→ **EXERCISES**
**1.** In the rugby division excerpt, list every team in the table whose previous-season entry is only a finishing position.
**2.** Rewrite the paragraph of the rugby division excerpt that begins "Departing from the North league were" as a short list that keeps its main facts.

→ **PAGE EXCERPT**
Ahead of the new season the Central division was disbanded with the teams reallocated to the North and South leagues. Trowbridge II were the last champions of the Central league, promoted to Counties 1 Southern South. Amesbury, Bradford-on-Avon and Westbury all moved on a level transfer to the North division while Wheatsheaf Cabin Crew and Yeovil level transferred to South. Frome II, Salisbury II and Avondale were relegated to Counties 3 Dorset & Wilts Central.

Departing from the North league were Alfred's Nomads (Marlborough 2nd XV) who defeated Oakmedians, champions of the South division 55–31 to be promoted to Counties 1 Southern South whilst Swindon College Old Boys (8th), Colerne (9th) and Devizes II (10th) were relegated to Counties 3 Dorset & Wilts North.

| Team | Ground | Capacity | Town/Village | Previous season |
|---|---|---|---|---|
| Amesbury | Archers Way |  | Salisbury, Wiltshire | Level transfer from Central (4th) |
| Bradford-on-Avon | Broom Ground |  | Winsley, Bradford-on-Avon, Wiltshire | Level transfer from Central (5th) |
| Calne | Calne Recreation Ground |  | Calne, Wiltshire | 7th |
| Combe Down | Holly's Corner |  | Combe Down, Bath, Somerset | Relegated from Counties 1 Southern South |
| Fairford | Coln House School Playing Grounds |  | Fairford, Gloucestershire | 6th |
| Melksham II | The Conigre | 1,000 | Melksham, Wiltshire | Promoted from Counties 3 Dorset & Wilts Central |
| Minety | Minety Playing Fields |  | Minety, Wiltshire | 5th |
| Pewsey Vale | The Angela Yeates Memorial Ground |  | Pewsey, Wiltshire | 2nd |
| Royal Wootton Bassett III | Ballard's Ash Sports Ground |  | Wootton Bassett, Wiltshire | 4th |
| Supermarine | Supermarine Sports and Social Club |  | South Marston, Swindon, Wiltshire | Promoted from Counties 3 Dorset & Wilts North |
| Sutton Benger | Recreation Ground |  | Sutton Benger, Wiltshire | 3rd |
| Westbury | Knott Field |  | Westbury, Wiltshire | Level transfer from Central (6th) |

==2024–25==

===North===

Departing were Chippenham II promoted to Counties 1 Southern South whilst Supermarine (9th), were relegated to Counties 3 Dorset & Wilts North.

→ **MATERIAL SHOWN**

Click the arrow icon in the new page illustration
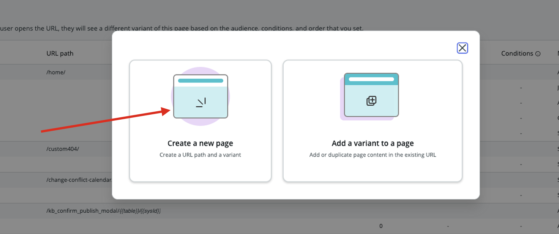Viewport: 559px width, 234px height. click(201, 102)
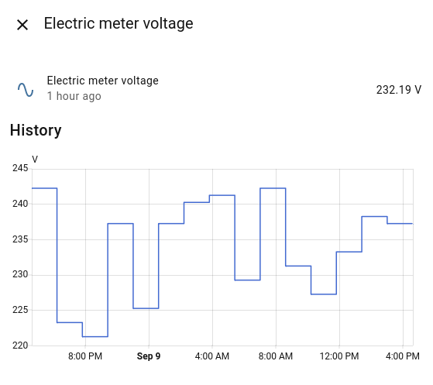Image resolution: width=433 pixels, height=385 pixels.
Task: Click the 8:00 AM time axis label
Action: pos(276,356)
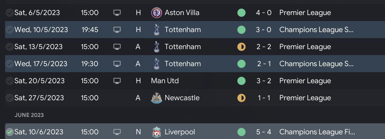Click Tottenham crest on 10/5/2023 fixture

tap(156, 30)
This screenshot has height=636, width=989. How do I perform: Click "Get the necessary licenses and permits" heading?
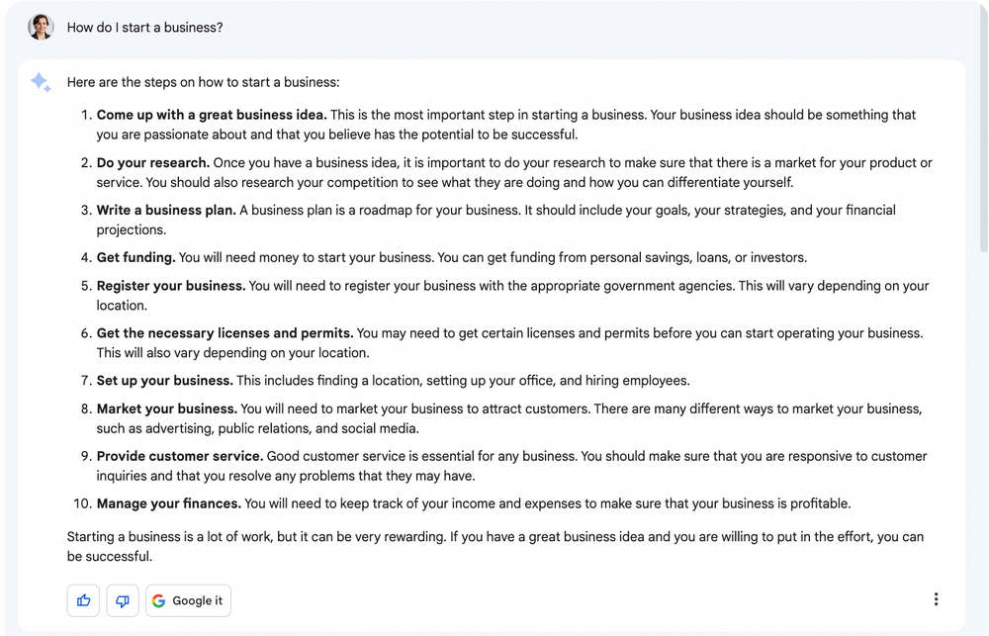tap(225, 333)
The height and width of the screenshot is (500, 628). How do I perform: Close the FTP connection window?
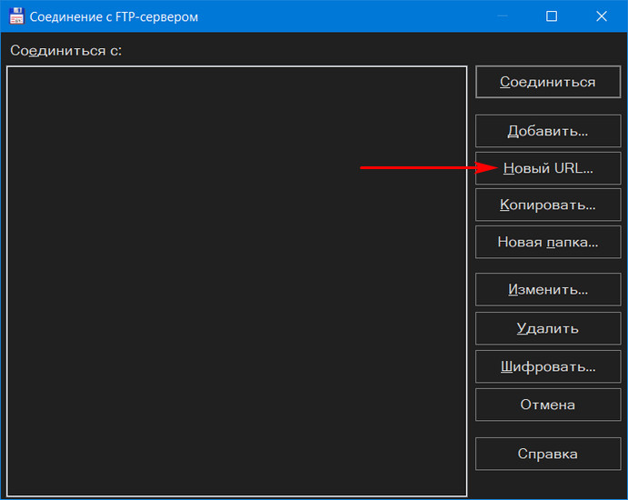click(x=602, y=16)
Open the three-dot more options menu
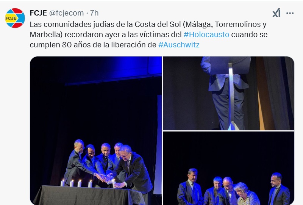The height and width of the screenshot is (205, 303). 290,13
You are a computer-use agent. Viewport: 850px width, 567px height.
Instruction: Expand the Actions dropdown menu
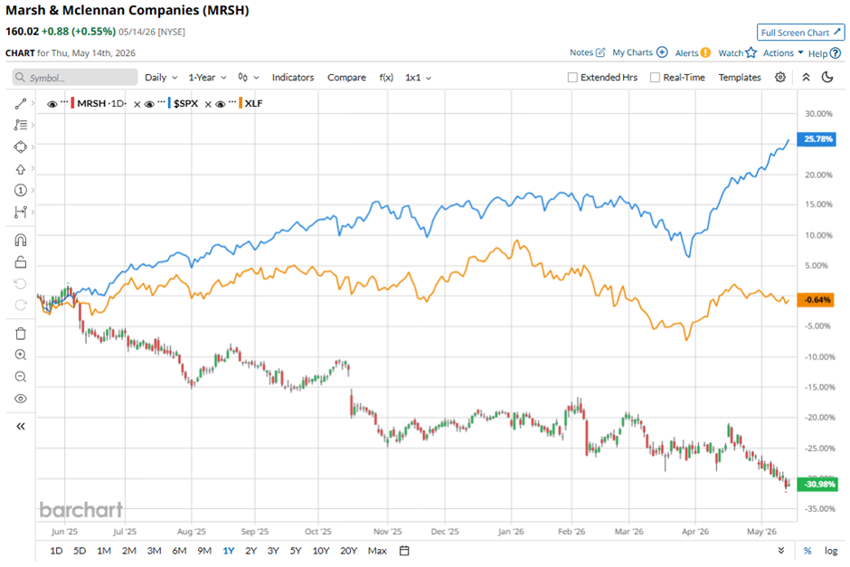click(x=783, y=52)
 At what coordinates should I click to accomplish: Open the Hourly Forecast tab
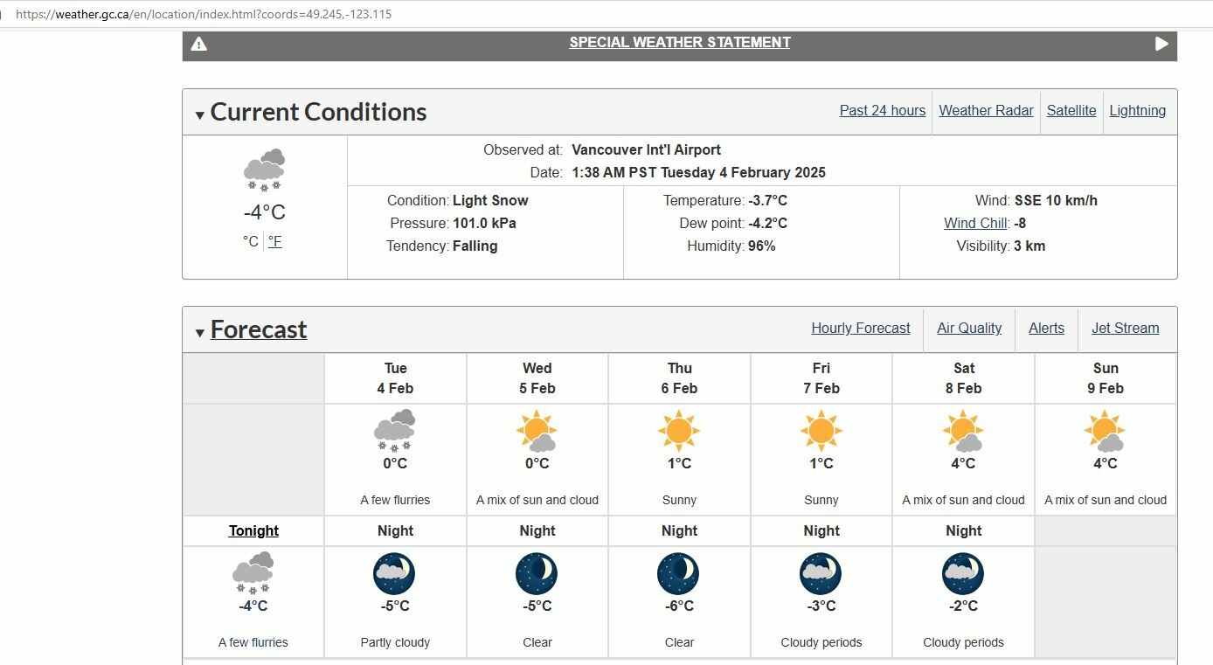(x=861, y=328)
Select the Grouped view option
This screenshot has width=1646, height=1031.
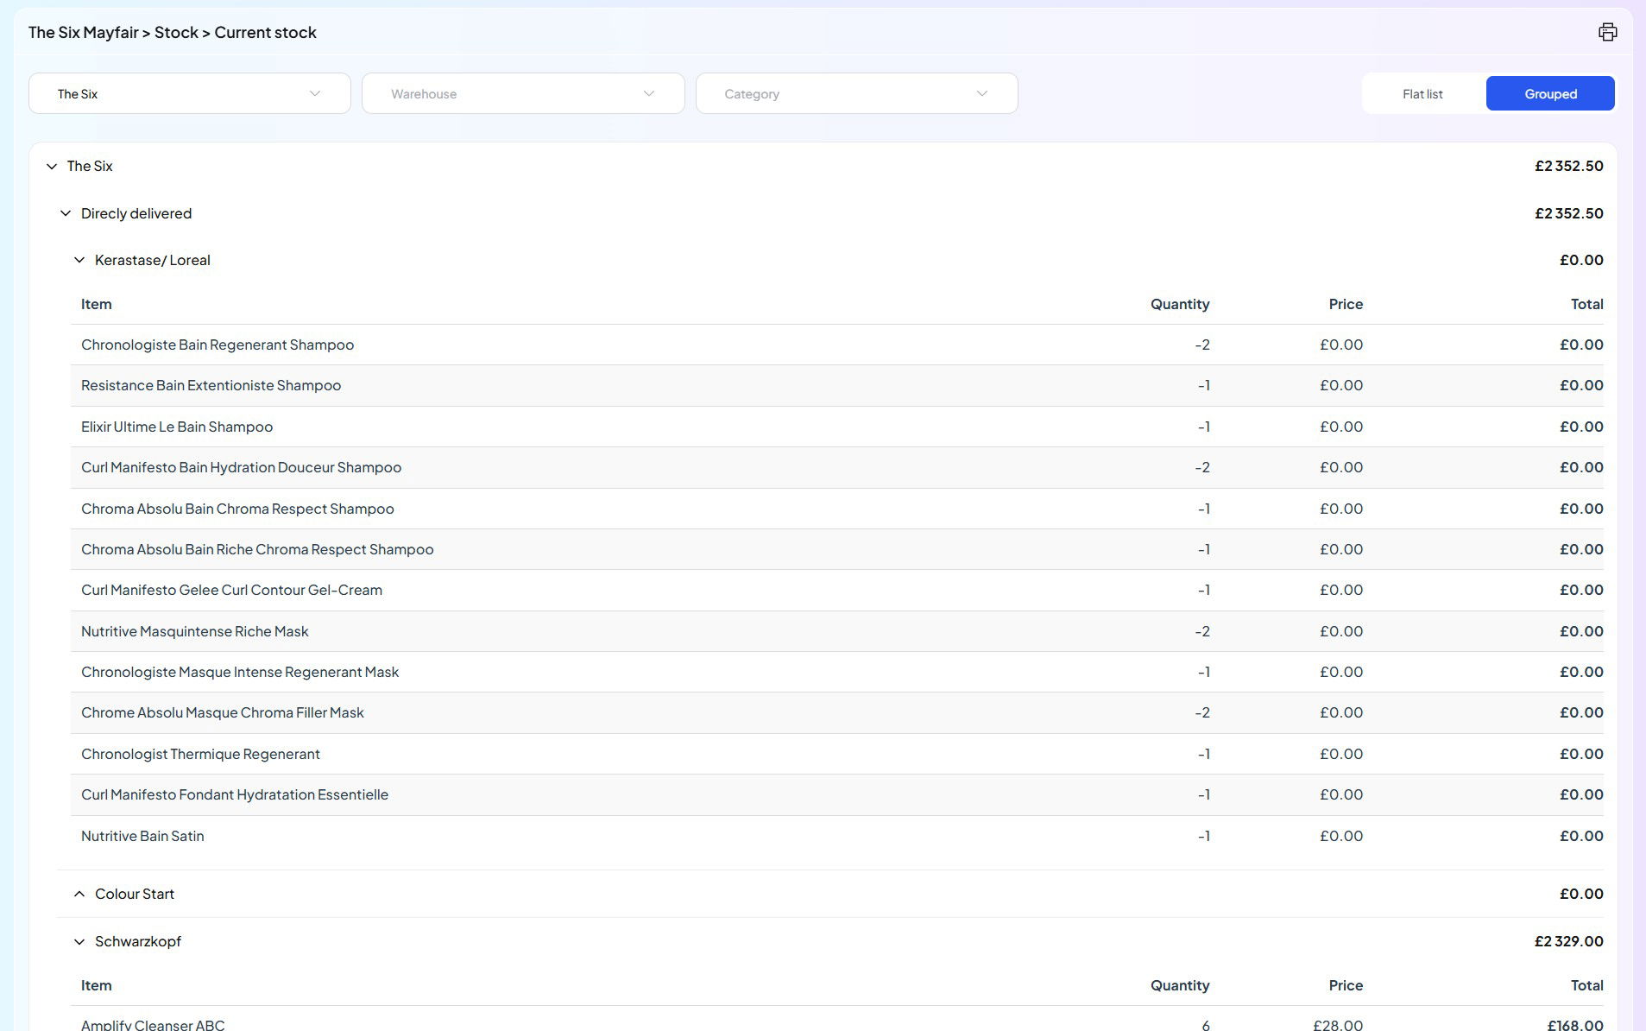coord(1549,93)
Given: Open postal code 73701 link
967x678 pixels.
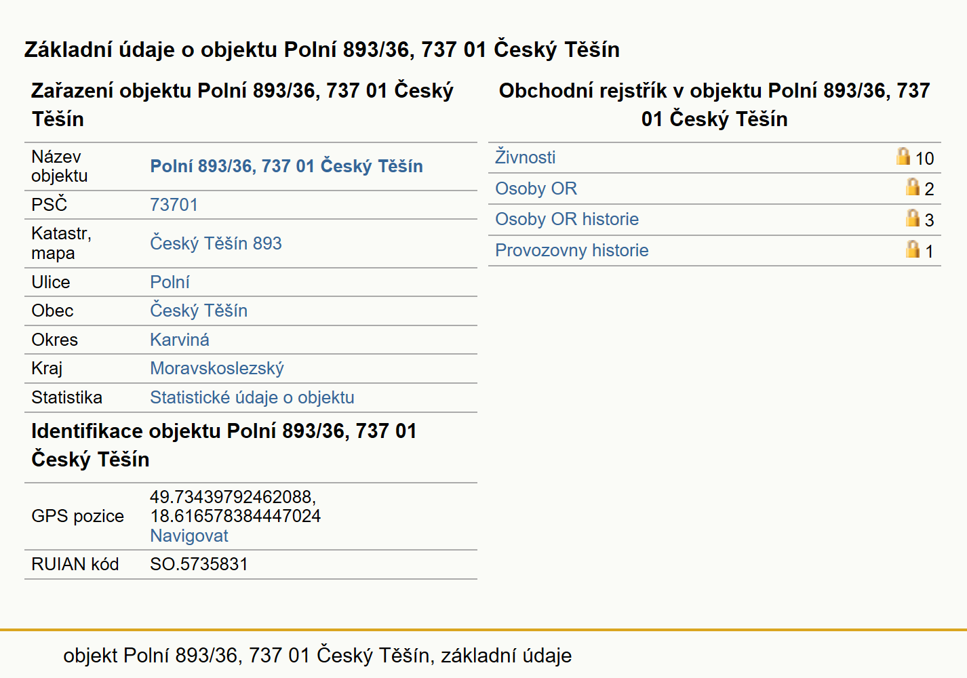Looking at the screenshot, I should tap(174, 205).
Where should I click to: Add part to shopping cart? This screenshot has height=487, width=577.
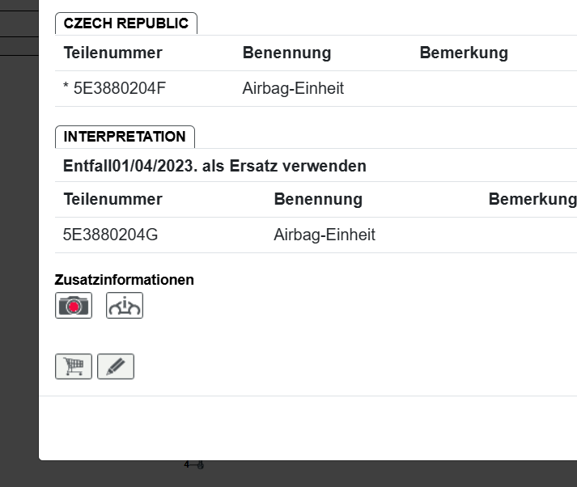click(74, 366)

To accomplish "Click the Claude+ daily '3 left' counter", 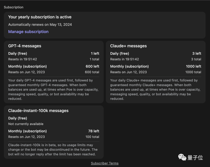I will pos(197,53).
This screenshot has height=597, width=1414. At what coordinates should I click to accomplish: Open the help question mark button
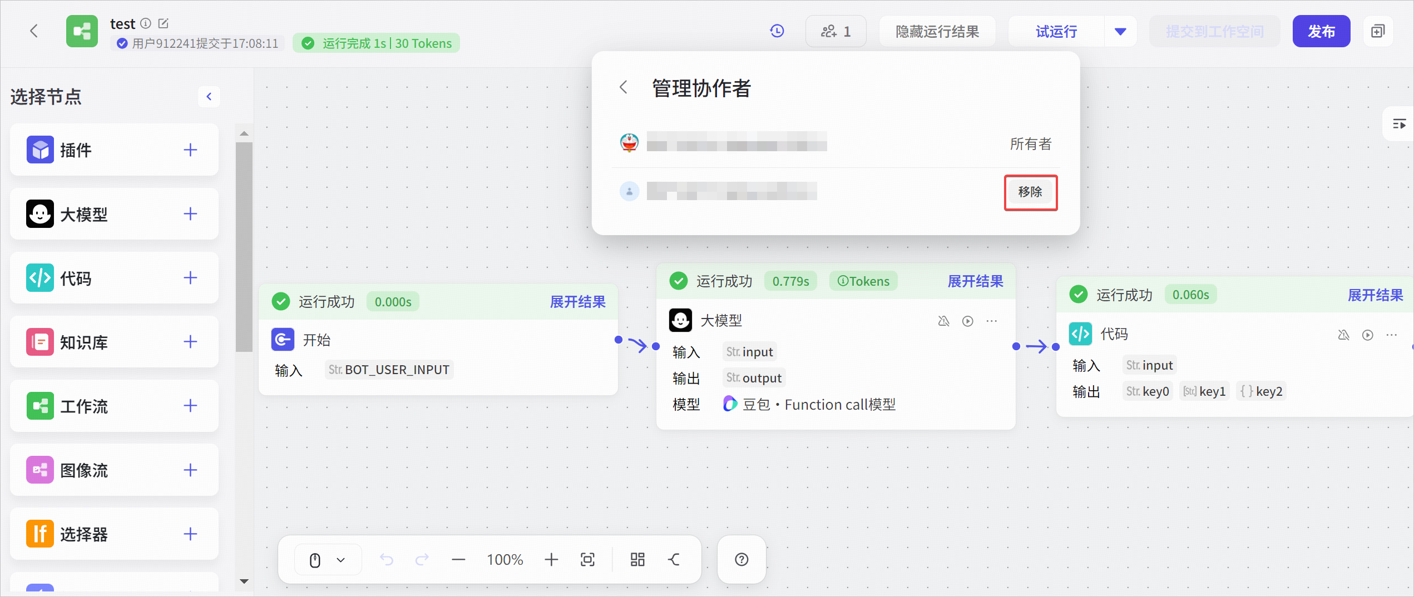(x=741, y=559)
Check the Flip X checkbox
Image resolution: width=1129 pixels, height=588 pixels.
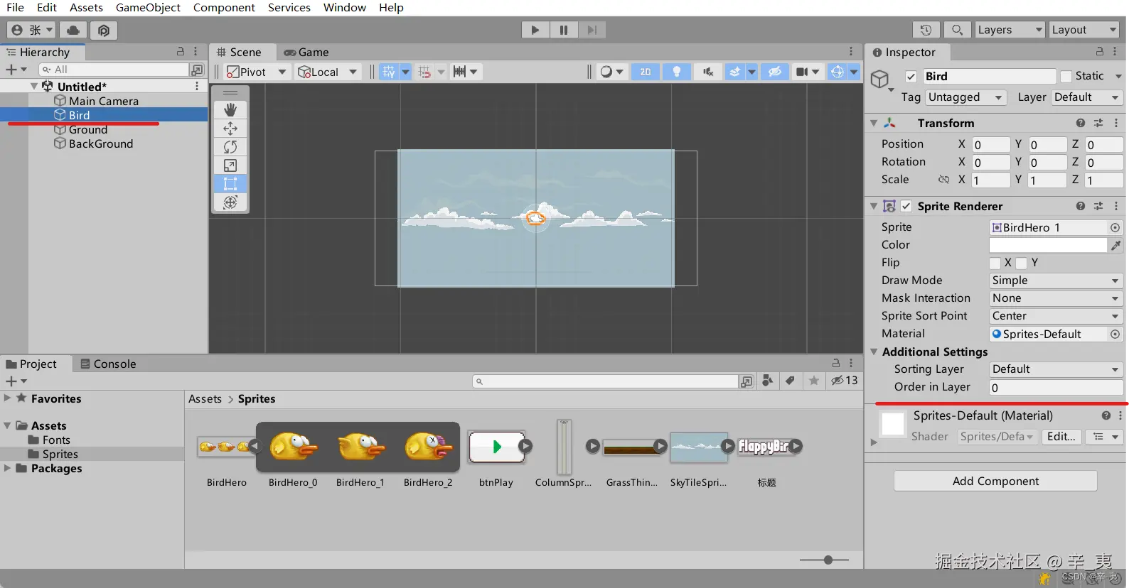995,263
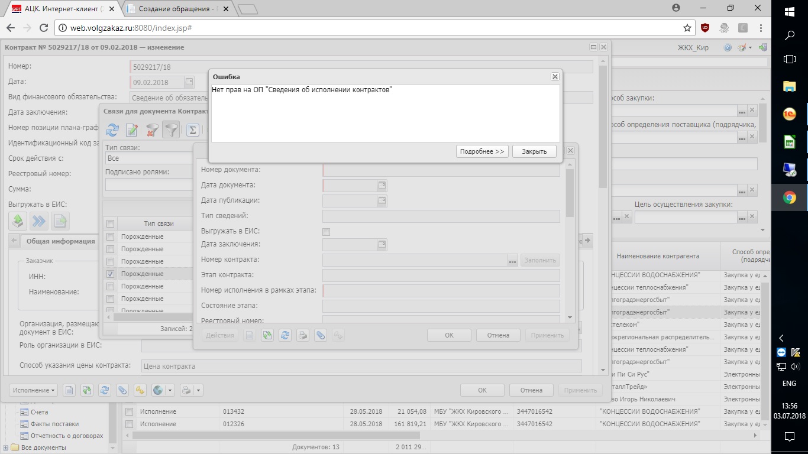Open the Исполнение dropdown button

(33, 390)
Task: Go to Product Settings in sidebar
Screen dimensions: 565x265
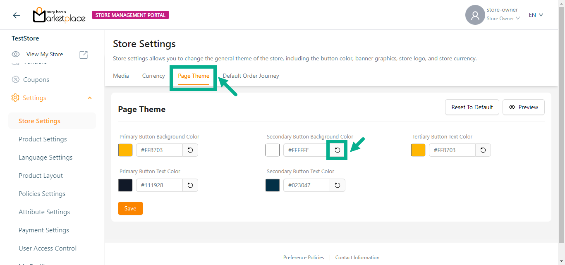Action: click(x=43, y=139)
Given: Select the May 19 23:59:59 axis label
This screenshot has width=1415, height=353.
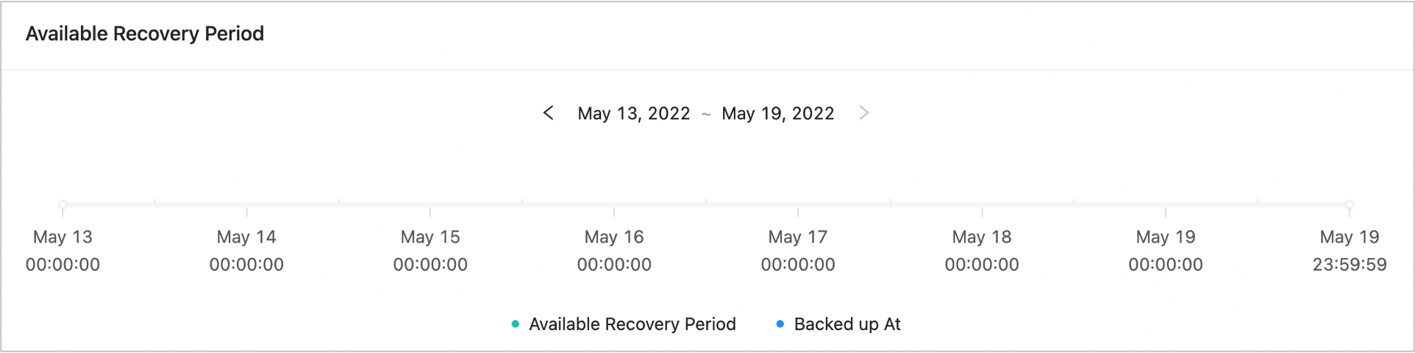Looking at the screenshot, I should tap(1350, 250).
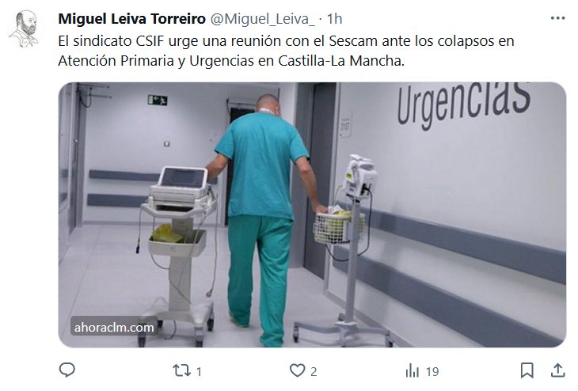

→ **REPLIES**
**1.** Calne (7th), Fairford (6th), Minety (5th), Pewsey Vale (2nd), Royal Wootton Bassett III (4th), Sutton Benger (3rd)

**2.**
- Promoted to Counties 1 Southern South: Alfred's Nomads (Marlborough 2nd XV), after beating Oakmedians, champions of the South division, 55–31.
- Relegated to Counties 3 Dorset & Wilts North: Swindon College Old Boys (8th), Colerne (9th) and Devizes II (10th).